Company ordered to stop selling licenses to immigrants

By R.G. RATCLIFFE and JAMES PINKERTON

AUSTIN — A state judge has issued a restraining order against a Houston-based business that sold international driver's licenses to unsuspecting Hispanic immigrants for $225 each with the promise they would allow them to drive legally.

"Todos Nuestros Documentos son Originales y 100% Legales," said a newspaper advertisement by Centro de Identificaciones.

Texas Attorney General Greg Abbott on Thursday said it was all a lie designed to defraud immigrants.

"These so-called international driver's licenses are not worth the paper they are written on," Abbott said.

Abbott announced he has obtained a restraining order halting the sale of the fake licenses by Centro de Identificaciones and its owners, Guillermo R. Robles and Hernan C. Trujillo. The order was issued late Wednesday by 129th District Judge Grant Dorfman.

Abbott said people who bought the licenses were led to believe they were an international license that would allow them to drive in the United States and buy and sell vehicles.

Abbott said federal law allows only the American Automobile Association and the American Automobile Touring Alliance to sell international driver's licenses to U.S. citizens who will be traveling in foreign counties that participate in an international treaty.

He said international driver's licenses for non-U.S. citizens must be obtained from their home country.

Besides restitution, Abbott is seeking $20,000 in penalties for each violation of Texas law and attorney's fees. He also is requesting civil penalties of up to $250,000 for any licenses sold to individuals aged 65 or older.

According to county records, Robles and Trujillo were doing business in a building in the 7400 block of Harwin in Houston and at a second location in downtown Conroe.

There was no one home Thursday afternoon at the residence listed by Robles when he registered his firm in the county clerk's office, and no listing for his telephone. A woman who answered Trujillo's home phone said he no longer lived there.

Several messages left at the Houston company's office phone were not returned.

Investigators who went to the Houston location said it appeared the company was no longer in operation there.

The address listed for the company's Conroe site is a storefront on South Frazier Street surrounded by other Hispanic businesses south of downtown. The building houses three businesses but no identification office.

The driver's license sales violated the Texas Deceptive Trades Practices Act, Abbott said, adding that the fake documents gave "a false appearance of legitimacy on those who are in the United States illegally."

Tim Counts, a spokesman for U.S. Immigration and Customs Enforcement, called the licenses "fantasy documents or novelty documents" that are frequently carried by illegal immigrants.

"People who are here illegally realize quickly they need documents to move through society," Counts explained.
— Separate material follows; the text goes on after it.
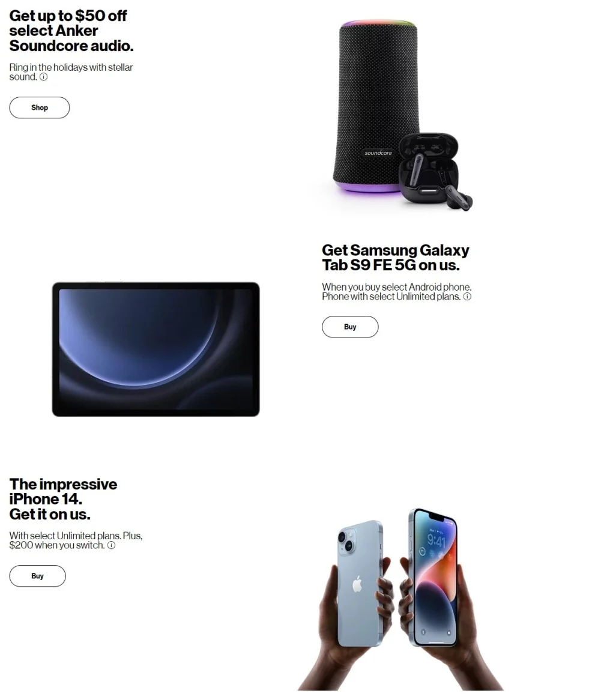Click the soundcore logo on the speaker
Last week, state authorities in Nebraska warned consumers about the Houston firm's marketing of the licenses in Omaha, Grand Island and Lincoln.

Abbott promised to obtain restitution for anyone harmed by the sales. He declined to say whether his office would ask about the legal resident status of anyone applying for the restitution or whether his office would report anyone in the country illegally to federal immigration authorities.
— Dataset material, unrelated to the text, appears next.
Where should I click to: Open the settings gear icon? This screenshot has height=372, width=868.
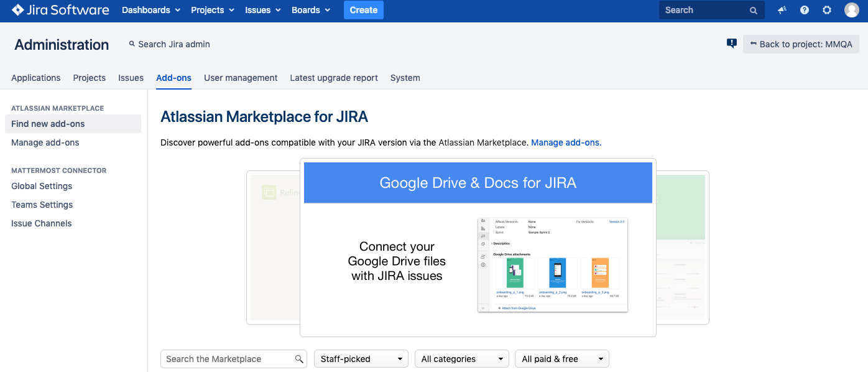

"That's a different legal issue," the attorney general said.

Abbott said not everyone who bought a license may be an illegal immigrant, but he said the marketing targeted a Hispanic audience. He did not know how many licenses were sold or how many states they were sold in besides Texas.

Texas does not issue driver's licenses to individuals who cannot document their legal resident status.

Maj. Rhonda Fleming, head of the Texas Department of Public Safety's driver's license fraud unit, said international licenses are issued to legal visitors to the U.S. who have a valid license from their home country. The legitimate license costs only $2 or $3, she said.

"The international driver's license is way that a lot of folks believe they can get around the driver's license requirement," Fleming said. " If they're not getting it through the proper channels, it's a scam."

Renée C. Lee contributed to this report.